• Do this:
Copy the records word for word, from their first line through the line containing "Demander un conseil Shopify (948, 880)", with that line included.

Source records
--- BEGIN ---

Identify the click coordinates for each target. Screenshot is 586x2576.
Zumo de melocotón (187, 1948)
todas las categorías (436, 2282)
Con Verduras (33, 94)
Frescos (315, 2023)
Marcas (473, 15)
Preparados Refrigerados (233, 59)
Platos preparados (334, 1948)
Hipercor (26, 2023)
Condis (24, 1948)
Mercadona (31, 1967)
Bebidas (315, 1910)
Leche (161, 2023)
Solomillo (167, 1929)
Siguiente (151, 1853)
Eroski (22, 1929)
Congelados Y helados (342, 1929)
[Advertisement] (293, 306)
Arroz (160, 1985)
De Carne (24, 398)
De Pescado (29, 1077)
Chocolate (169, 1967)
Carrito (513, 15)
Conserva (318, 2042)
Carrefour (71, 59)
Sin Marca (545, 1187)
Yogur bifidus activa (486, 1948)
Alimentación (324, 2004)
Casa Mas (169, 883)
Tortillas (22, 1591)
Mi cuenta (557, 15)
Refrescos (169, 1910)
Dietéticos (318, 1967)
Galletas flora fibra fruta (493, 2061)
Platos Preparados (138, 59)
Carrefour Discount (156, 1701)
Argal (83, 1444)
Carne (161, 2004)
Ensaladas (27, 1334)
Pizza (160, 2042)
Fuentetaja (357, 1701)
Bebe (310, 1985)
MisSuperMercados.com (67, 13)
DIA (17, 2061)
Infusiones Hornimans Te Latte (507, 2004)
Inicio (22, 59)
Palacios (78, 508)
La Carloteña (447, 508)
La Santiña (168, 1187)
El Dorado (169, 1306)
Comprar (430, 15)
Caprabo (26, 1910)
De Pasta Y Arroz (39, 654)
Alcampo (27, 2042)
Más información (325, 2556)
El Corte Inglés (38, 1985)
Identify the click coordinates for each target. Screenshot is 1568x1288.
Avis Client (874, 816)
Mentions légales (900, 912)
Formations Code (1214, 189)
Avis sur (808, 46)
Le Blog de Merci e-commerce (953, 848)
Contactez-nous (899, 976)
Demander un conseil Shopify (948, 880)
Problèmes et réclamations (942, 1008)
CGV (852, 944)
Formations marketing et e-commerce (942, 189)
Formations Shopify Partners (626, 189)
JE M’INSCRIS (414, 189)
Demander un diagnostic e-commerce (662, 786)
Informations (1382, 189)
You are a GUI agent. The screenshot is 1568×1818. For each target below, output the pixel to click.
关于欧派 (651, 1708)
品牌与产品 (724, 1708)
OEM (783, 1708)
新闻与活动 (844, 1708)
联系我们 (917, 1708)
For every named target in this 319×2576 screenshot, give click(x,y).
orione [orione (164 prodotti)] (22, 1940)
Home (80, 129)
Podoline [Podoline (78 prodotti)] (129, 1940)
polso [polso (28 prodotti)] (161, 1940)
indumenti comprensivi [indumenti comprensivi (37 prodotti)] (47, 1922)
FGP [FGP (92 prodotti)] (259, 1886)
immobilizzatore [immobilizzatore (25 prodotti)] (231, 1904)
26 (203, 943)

--- END ---

• Exercise solution:
Identify the click coordinates for each target. Screenshot is 586x2576.
Zumo de melocotón (187, 1948)
todas las categorías (436, 2282)
Con Verduras (33, 94)
Frescos (315, 2023)
Marcas (473, 15)
Preparados Refrigerados (233, 59)
Platos preparados (334, 1948)
Hipercor (26, 2023)
Condis (24, 1948)
Mercadona (31, 1967)
Bebidas (315, 1910)
Leche (161, 2023)
Solomillo (167, 1929)
Siguiente (151, 1853)
Eroski (22, 1929)
Congelados Y helados (342, 1929)
[Advertisement] (293, 306)
Arroz (160, 1985)
De Carne (24, 398)
De Pescado (29, 1077)
Chocolate (169, 1967)
Carrito (513, 15)
Conserva (318, 2042)
Carrefour (71, 59)
Sin Marca (545, 1187)
Yogur bifidus activa (486, 1948)
Alimentación (324, 2004)
Casa Mas (169, 883)
Tortillas (22, 1591)
Mi cuenta (557, 15)
Refrescos (169, 1910)
Dietéticos (318, 1967)
Galletas flora fibra fruta (493, 2061)
Platos Preparados (138, 59)
Carrefour Discount (156, 1701)
Argal (83, 1444)
Carne (161, 2004)
Ensaladas (27, 1334)
Pizza (160, 2042)
Fuentetaja (357, 1701)
Bebe (310, 1985)
MisSuperMercados.com (67, 13)
DIA (17, 2061)
Infusiones Hornimans Te Latte (507, 2004)
Inicio (22, 59)
Palacios (78, 508)
La Carloteña (447, 508)
La Santiña (168, 1187)
El Dorado (169, 1306)
Comprar (430, 15)
Caprabo (26, 1910)
De Pasta Y Arroz (39, 654)
Alcampo (27, 2042)
Más información (325, 2556)
El Corte Inglés (38, 1985)
Identify the click coordinates for each target. Screenshot is 1568x1288.
Avis Client (874, 816)
Mentions légales (900, 912)
Formations Code (1214, 189)
Avis sur (808, 46)
Le Blog de Merci e-commerce (953, 848)
Contactez-nous (899, 976)
Demander un conseil Shopify (948, 880)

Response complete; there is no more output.